Размышляя о богатстве народного характера, о том, что в русской литературе он живет, что появляется в нем и новое, Проскурин видел одно из ярчайших проявлений самобытности и глубины народности в творчестве Михаила Шолохова.

Весной 1982 года он посетил гениального художника в Вешенской. Его, вспоминал он, заворожили шолоховские глаза, какие-то неистовые, неукротимые, светоносные, словно вобравшие в себя весь мятежный дух теперь почти немощного тела; поразила и расстроила такая жестокость жизни, и, побоявшись, что это как-то отразится и у него на лице, стал смотреть в стол перед собою.

Михаил Александрович, взглянув в его сторону, тотчас спросил:

«— А что это Проскурин не в духе?

Наши глаза встретились, я взял рюмку, встал и сказал:

— Нет, Михаил Александрович, мне хорошо… Просто я рад, что я у вас, счастлив видеть вас…»

Они сидели на первом этаже в большой комнате, в столовой, все здесь было добротно, просто, удобно: и мебель, и традиционные фотографии под стеклом на стенах, и усадистый, широкий деревянный шкаф с посудой, и жена Шолохова, Мария Петровна, сидящая от мужа по правую руку. Она весело и охотно разговаривала, рассказала, как печатала под его диктовку на машинке и как он сердился, если она допускала ошибку.

«— Пришлось, ох, пришлось, — совсем по-бабьи пожаловалась она и покачала головой, хотя глаза у нее по-прежнему оставались веселыми и потому, очевидно, молодыми.

— Мария Петровна, а вы ведь этим и счастливы были, — сказал я, и она быстро как-то гордо взглянула на меня и опять, теперь важно, кивнула…»

Уже потом, в купе поезда, ему опять вспоминались неповторимые глаза Шолохова, вписавшего в эпоху трагические образы людей, вставшие в ряд наивысших художественных достижений.

Тут предпринята попытка рассмотреть Шолохова не только как народного писателя, но как явление, рожденное в недрах народного сознания, народной жизни, народных идеалов — и, как знамя, высоко поднятое и прославленное им же, народом. Вот что пишет он: «Без короткого хотя бы возврата в ту атмосферу, в которой зарождался и создавался «Тихий Дон», нельзя осознать достаточно полно причины столь могучего и неожиданного на поверхностный взгляд явления. «Тихий Дон», надо полагать, появился и как протест народной души, как выражение истинной сути социальных и нравственных исканий.

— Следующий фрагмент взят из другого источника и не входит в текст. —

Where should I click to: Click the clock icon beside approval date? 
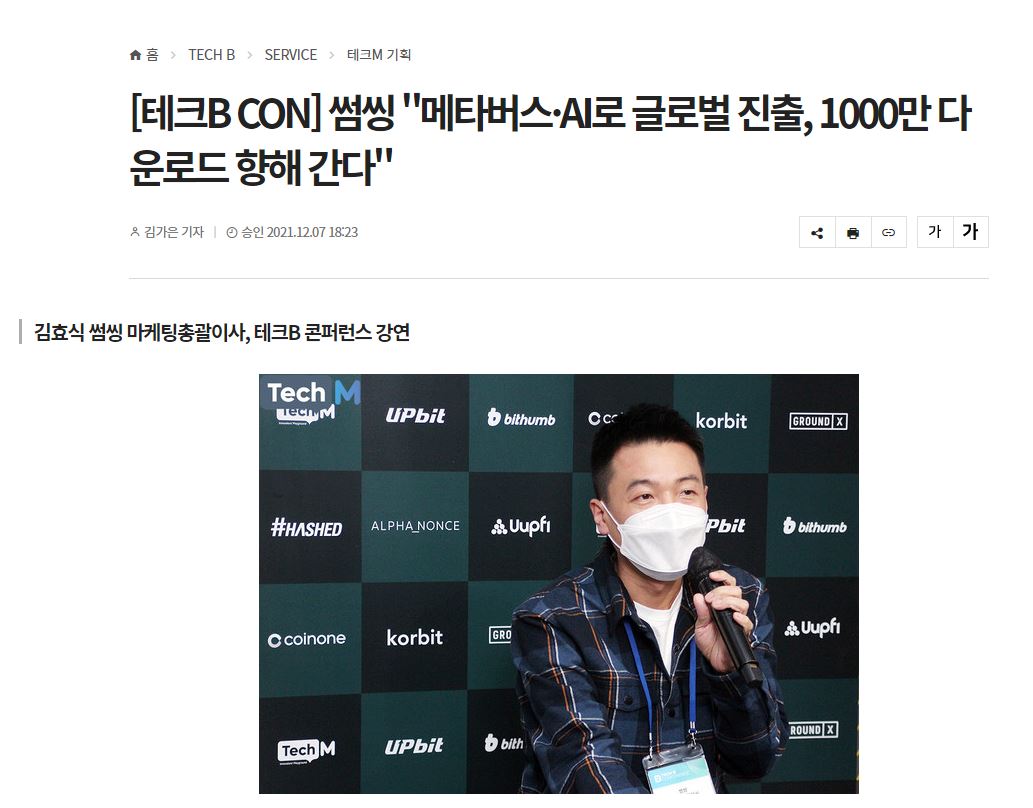232,232
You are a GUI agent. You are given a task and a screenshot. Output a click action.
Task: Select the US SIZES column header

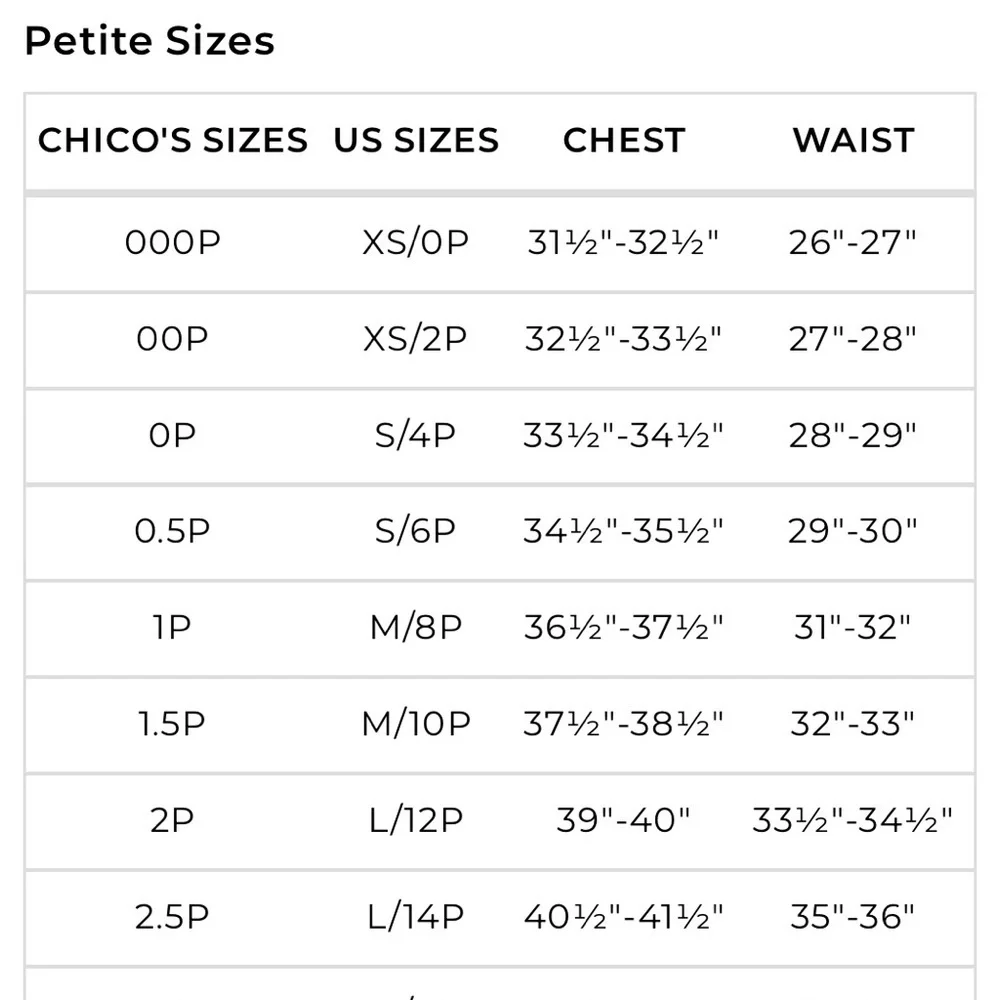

Многие и многие поколения современных наших русских (да и не только русских!) писателей обязаны Шолохову, и прежде всего «Тихому Дону», выразившему стремление к широте, к нестандартности, к смелости. Это еще один ярко горящий факел, освещающий не только исторические глубины, но и проникающий в отдаленное будущее, это опорный столб, соединяющий две разные эпохи в истории человечества в его духовной, нравственной устремленности к новым рубежам. В зыбком тумане всепоглощающего времени такие вершины редки, и все же они есть, а значит, есть и ориентиры, выстраданные человечеством тысячелетиями борьбы, значит, есть и возможность дальнейшего движения. Жизнь русского народа выдвинула из своих глубин явление такого масштаба, как Шолохов, само по себе знаменательно… Приход вслед за Толстым, Достоевским в скором времени в непредсказуемую русскую действительность нового эпического художника несет на себе печать благословения, печать неисчерпаемой и неукротимой народной души, в которой революция пробудила не могла не пробудить — новые силы. Есть несколько основных признаков всенародного значения художника, не зависящих от скоропреходящих, временных факторов. Это, во-первых, возведение в имя, всенародное награждение именем, и такое право принадлежит одному только народу, и никому больше.(…) Эпос появляется только там, где народ нравственно здоров, молод и где присутствуют прогрессивные социальные движения, и «Тихий Дон», исторически продолжая развитие великого русского реализма, еще раз принес в мир размах, удаль и непередаваемый полынный запах былин. Народ тотчас высоко поднял «Тихий Дон» как охранительное знамя неумирающих традиций своей духовности, традиций, воплощенных в вечных творениях».2 Истина глаголет устами Проскурина и тогда, когда он пишет, что шолоховские герои еще одно свидетельство молодости русского характера, его еще нераскрывшихся возможностей.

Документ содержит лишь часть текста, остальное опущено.